> The Euro Experiment: A Bold Idea That Isn't Working
> By FLOYD NORRIS
>
> Raising interest rates is another method to support a currency, and one that
> poor Wim Duisenberg, the president of the European Central Bank, has tried.
> Unfortunately, it is equity capital flows that now dominate the global
> investment scene, not bonds. Europe needs to find a way to persuade
> investors to buy stocks and businesses.
Ah, the NY Times, continuing a fine tradition of some of the world's worst economics coverage. (1) Equity capital doesn't correlate to investment; just look at Japan (low stocks, high investment rates) or the US (high stocks, low investment). (2) Europe doesn't need to persuade unnamed "investors". Europe is a global creditor; it *owns* the markets.

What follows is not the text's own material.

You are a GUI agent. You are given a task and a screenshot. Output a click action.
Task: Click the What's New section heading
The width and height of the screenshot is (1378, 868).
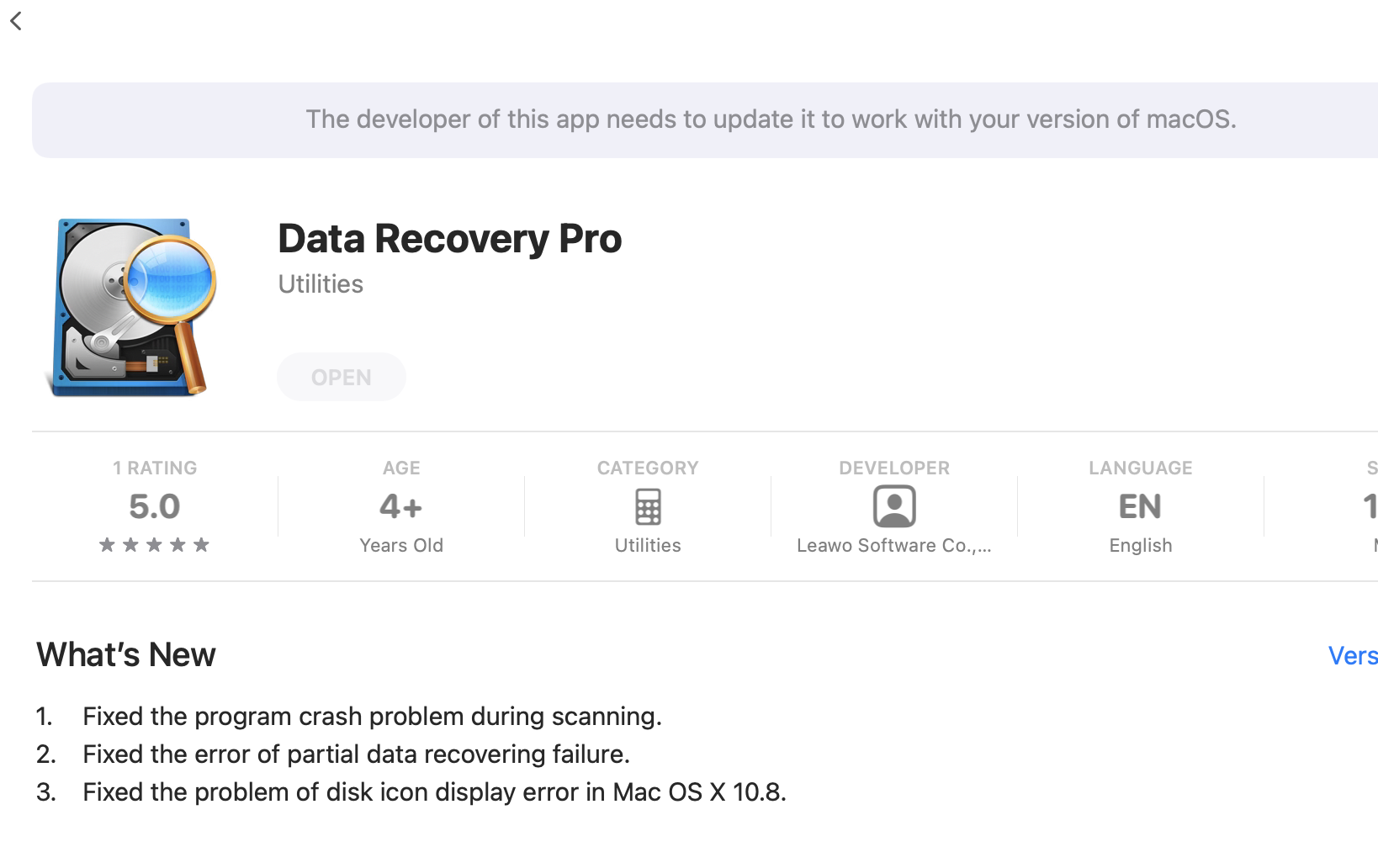click(x=125, y=654)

> Mr. Duisenberg never expected anything like the current situation, in which
> the United States can run an unprecedented current account deficit now at
> 4.3 percent of gross domestic product, or more than $1 billion a day while
> the dollar rises. "In the long run, such a deficit is unsustainable," he
> told a European parliamentary hearing. But for now, he added, "the Americans
> have no difficulty in having that deficit financed, basically by us,
> Europe."
And Japan. Funny, how our bourgie press can only think in terms of one country at a time: the EU is reduced to Germany, and Asia to Japan, with Russia and China as the anti-Teutons and anti-Nippons, respectively (a slightly modified version of Cold War allegory). They literally can't see the multinational networks of capital all around them. All that NASDAQ-babble must kill brain cells or something.
> But the euro may not have that much time to wait. Already the euro disarray
> is damaging hopes that Denmark will vote to join the currency union.
This is hilarious. Denmark is a pleasantly social democratic country and all that, but it has only 6 million people. The Eurozone: population 291 million. But who needs basic geopolitical facts when you're the Newspaper of Record!